Super hard core intelligent IDE series-SQL editor

Super hard core intelligent IDE series-SQL editor

Tofu noodles, let's meet again! Today, our two students from ByteDance, "Chonger" and "Acinium", brought the first article of a series of intelligent IDE articles-SQL editor. Tofu fans, hurry up and enrich your knowledge. !

Authors: Chonger & "Actin" Source: Original

Preface

The IDE itself is an application that integrates many complex functions.
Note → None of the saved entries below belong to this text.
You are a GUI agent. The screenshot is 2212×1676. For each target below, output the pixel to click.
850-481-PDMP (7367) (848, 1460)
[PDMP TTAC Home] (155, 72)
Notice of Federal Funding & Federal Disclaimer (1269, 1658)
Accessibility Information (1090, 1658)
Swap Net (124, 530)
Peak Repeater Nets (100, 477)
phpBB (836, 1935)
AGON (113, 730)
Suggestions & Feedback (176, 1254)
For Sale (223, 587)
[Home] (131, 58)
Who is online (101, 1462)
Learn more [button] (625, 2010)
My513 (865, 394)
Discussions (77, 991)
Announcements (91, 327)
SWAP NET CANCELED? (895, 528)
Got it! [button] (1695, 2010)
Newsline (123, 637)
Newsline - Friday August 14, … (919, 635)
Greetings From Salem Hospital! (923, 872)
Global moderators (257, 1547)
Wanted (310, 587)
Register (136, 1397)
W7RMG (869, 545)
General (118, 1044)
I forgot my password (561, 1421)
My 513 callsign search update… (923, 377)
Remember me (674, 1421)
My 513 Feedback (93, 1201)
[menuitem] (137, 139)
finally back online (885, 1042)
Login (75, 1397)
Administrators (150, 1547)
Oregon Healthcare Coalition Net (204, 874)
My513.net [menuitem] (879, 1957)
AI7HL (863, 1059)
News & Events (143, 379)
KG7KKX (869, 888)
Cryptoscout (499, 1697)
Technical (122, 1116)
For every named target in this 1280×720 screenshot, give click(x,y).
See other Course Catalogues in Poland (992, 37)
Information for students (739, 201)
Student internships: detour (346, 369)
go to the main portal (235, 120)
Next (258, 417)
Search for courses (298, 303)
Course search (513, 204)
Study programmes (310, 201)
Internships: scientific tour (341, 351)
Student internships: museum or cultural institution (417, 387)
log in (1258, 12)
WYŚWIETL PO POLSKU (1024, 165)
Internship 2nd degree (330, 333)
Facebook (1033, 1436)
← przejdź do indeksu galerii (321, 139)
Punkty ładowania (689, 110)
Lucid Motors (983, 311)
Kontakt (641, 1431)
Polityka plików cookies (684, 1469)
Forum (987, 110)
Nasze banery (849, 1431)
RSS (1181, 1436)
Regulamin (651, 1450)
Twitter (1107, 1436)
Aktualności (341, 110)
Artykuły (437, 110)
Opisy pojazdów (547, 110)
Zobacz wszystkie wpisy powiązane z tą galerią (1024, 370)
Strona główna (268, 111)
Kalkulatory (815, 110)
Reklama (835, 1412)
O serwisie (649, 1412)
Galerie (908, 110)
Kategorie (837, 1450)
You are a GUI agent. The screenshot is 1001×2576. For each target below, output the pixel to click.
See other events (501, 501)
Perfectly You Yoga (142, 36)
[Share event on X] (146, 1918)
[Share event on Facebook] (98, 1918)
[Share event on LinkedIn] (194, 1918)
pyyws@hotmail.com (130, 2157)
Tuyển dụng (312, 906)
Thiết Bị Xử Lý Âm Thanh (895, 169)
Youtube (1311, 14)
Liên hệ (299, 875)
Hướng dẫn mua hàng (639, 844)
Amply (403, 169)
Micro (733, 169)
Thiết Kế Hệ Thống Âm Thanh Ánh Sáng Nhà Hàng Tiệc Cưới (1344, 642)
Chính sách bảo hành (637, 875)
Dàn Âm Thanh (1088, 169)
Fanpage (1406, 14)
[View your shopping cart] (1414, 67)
When you want to develop an IDE, you at least need to pay attention

  1. Code editor layer (this part is called Editor layer in this article): syntax highlighting, smart prompt & completion, syntax diagnosis, document suspension, formatting...
  2. Working directory (Workspace)
  3. Extension
  4. Run the debug layer (Debug)
  5. Environment configuration (Environment)
  6. Online deployment layer (Publish), if you are making a Cloud IDE, this layer is a necessary ability, how to enable users to realize the "edit-debug-deployment" line on the web side, and ensure the debugging environment The configuration and deployment phases are the same.
  7. Version management (Version)

This article mainly introduces the content of the Editor layer in the tip of the iceberg above. Through this article, I hope to inspire some students who are doing related learning. Each process in this article will not explain the technical implementation principles behind in detail. The principles behind will be carried out in subsequent articles. Introduction. If you happen to be doing a SQL Editor, this article can be used as a good reference.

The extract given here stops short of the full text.